Member of the National Assembly of South Africa
- In office 22 May 2019 – 28 May 2024
- Constituency: Limpopo

Speaker of the Limpopo Provincial Legislature
- In office 21 May 2014 – 29 September 2015
- Preceded by: Kwena Nong
- Succeeded by: Polly Boshielo

Limpopo MEC for Sports, Arts and Culture
- In office 19 July 2013 – 21 May 2014
- Premier: Stanley Mathabatha
- Preceded by: Dipuo Letsatsi-Duba
- Succeeded by: Nandi Ndalane

Member of the Limpopo Provincial Legislature
- In office 6 May 2009 – 7 May 2019

Personal details
- Born: Matodzi Mirriam Ramadwa
- Party: African National Congress

= Mirriam Ramadwa =

South African politician

Matodzi Mirriam Ramadwa is a South African politician. A member of the African National Congress, she was elected to the Limpopo Provincial Legislature in 2009. In 2013, she was appointed as the Member of the Executive Council (MEC) for Sports, Arts and Culture. Ramada was elected as the speaker of the provincial legislature in 2014. In 2015, she resigned as speaker. Ramadwa was elected to the National Assembly of South Africa in 2019.
==Background==
Ramadwa is a nurse by profession. She earned a certificate in Leadership and Governance and a certificate in Labour Law from the University of the Witwatersrand. From the University of the Western Cape, she earned a diploma in Economic Management Science.
==Political career==
Ramadwa formerly served on the provincial executive committee (PEC) and the provincial working committee (PWC) of the African National Congress in Limpopo.
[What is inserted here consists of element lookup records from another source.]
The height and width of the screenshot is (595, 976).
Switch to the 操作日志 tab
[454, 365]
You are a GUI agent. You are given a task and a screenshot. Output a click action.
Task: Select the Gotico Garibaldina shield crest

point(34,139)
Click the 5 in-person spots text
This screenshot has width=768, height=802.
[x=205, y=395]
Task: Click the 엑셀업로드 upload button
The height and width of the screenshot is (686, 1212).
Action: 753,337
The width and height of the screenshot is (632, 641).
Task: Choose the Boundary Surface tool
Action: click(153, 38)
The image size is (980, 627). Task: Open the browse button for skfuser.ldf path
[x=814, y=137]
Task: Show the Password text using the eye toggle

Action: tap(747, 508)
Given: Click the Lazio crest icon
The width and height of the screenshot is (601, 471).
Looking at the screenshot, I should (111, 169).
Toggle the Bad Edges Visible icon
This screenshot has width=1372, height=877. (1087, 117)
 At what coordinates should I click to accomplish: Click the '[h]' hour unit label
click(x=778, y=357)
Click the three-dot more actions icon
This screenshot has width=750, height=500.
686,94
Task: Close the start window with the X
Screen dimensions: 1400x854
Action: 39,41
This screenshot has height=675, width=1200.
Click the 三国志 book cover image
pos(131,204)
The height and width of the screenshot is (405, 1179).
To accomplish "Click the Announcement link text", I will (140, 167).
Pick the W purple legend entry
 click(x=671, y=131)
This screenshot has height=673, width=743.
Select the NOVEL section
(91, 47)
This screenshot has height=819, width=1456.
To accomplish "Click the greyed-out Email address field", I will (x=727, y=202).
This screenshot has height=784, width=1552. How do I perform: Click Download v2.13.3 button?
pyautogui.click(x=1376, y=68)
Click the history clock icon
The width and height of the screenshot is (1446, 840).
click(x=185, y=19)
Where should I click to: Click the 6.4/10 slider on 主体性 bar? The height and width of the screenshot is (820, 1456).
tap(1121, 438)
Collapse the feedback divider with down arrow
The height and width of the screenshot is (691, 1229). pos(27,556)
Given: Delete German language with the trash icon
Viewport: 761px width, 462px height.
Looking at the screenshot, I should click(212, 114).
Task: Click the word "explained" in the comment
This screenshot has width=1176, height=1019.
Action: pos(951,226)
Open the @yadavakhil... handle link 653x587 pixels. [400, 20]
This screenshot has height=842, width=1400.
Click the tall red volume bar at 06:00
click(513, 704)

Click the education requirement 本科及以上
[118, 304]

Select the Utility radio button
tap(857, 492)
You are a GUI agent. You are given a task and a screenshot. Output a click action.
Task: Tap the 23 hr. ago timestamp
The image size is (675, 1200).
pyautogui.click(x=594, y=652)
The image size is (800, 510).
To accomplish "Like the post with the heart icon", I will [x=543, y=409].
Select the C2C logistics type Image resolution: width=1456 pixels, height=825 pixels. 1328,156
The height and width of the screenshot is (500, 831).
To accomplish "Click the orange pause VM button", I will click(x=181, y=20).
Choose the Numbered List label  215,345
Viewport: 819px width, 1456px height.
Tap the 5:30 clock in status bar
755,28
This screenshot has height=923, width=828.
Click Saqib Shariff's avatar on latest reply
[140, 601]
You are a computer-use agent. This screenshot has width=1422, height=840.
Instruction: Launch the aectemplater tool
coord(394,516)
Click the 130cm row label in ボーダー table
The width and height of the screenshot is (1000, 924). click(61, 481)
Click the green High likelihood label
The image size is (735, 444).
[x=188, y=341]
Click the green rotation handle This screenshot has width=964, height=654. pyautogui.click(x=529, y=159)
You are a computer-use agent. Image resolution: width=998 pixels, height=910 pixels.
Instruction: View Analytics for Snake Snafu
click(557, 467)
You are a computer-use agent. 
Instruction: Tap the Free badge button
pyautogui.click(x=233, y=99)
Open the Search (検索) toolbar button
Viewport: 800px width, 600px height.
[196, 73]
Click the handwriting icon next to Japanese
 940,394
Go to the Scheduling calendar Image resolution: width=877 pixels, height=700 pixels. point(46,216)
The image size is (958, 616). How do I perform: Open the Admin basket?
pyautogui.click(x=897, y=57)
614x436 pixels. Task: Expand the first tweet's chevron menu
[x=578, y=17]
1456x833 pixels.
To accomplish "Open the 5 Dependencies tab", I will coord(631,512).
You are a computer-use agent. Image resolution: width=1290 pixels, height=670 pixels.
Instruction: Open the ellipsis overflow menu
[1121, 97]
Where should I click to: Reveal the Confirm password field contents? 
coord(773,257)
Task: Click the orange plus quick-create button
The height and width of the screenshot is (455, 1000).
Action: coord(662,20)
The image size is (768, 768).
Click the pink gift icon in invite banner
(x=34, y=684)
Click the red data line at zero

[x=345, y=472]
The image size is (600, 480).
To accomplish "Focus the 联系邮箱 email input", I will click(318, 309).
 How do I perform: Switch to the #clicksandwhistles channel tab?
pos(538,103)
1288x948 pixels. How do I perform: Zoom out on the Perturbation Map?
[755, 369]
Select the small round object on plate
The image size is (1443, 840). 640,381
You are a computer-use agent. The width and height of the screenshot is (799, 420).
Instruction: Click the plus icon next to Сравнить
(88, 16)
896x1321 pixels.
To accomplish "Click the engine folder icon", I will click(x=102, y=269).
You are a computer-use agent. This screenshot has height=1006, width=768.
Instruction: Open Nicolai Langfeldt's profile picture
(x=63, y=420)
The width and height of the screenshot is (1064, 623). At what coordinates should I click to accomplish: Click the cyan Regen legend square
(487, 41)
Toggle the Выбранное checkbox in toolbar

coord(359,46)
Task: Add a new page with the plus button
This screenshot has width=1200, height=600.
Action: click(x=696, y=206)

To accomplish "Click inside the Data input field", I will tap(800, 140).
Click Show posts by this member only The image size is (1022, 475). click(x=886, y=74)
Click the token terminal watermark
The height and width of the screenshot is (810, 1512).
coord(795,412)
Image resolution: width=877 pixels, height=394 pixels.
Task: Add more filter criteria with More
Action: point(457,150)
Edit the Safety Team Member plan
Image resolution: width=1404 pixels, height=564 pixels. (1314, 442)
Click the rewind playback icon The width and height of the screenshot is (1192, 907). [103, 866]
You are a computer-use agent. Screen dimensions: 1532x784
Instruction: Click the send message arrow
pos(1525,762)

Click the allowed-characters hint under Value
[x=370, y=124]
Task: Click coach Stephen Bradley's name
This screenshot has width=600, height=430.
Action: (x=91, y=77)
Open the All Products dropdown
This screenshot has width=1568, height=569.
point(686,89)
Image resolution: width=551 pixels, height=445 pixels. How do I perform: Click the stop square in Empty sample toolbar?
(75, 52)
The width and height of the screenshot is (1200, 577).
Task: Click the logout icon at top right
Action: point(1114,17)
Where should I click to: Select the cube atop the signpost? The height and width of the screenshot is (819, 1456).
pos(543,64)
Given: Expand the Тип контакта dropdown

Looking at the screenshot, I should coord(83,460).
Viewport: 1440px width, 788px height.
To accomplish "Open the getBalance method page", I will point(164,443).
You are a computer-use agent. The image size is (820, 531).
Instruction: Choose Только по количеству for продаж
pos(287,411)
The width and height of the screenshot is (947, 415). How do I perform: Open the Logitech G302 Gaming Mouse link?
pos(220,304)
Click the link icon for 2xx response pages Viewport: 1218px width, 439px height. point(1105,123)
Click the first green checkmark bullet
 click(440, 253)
She was also the acting chairperson of the Congress of South African Trade Unions (COASTU) in the province.

Ramadwa was elected to the Limpopo Provincial Legislature in 2009. In July 2013, she was appointed by premier Stanley Mathabatha as the Member of the Executive Council (MEC) for Sport, Arts and Culture. Following the 2014 general elections, Ramadwa was elected as the speaker of the provincial legislature. In May 2015, the ANC ordered Ramadwa to resign as speaker of the provincial legislature, so that ANC MP Polly Boshielo could replace her. She refused to resign as speaker. On 15 August 2015, the ANC suspended her membership pending disciplinary action.

Ramadwa finally resigned as speaker on 29 September 2015, the same day that the ANC's motion for her removal as speaker was set to be debated in the provincial legislature. The suspension of her ANC membership was lifted on 18 November 2015. She continued as an ordinary member of the provincial legislature until the 2019 elections. In the 2019 elections, Ramadwa was elected to the National Assembly of South Africa from the ANC's Limpopo list. Ramadwa did not stand for reelection in 2024 and left parliament.
==Personal life==
In August 2019, it was revealed that Ramadwa had missed the deadline to move out of the provincial Parliamentary Village in Polokwane. She said that she wrote to the legislature and the public works department asking for her stay to be extended as she needed to search for schools in Cape Town for the two orphans she looks after.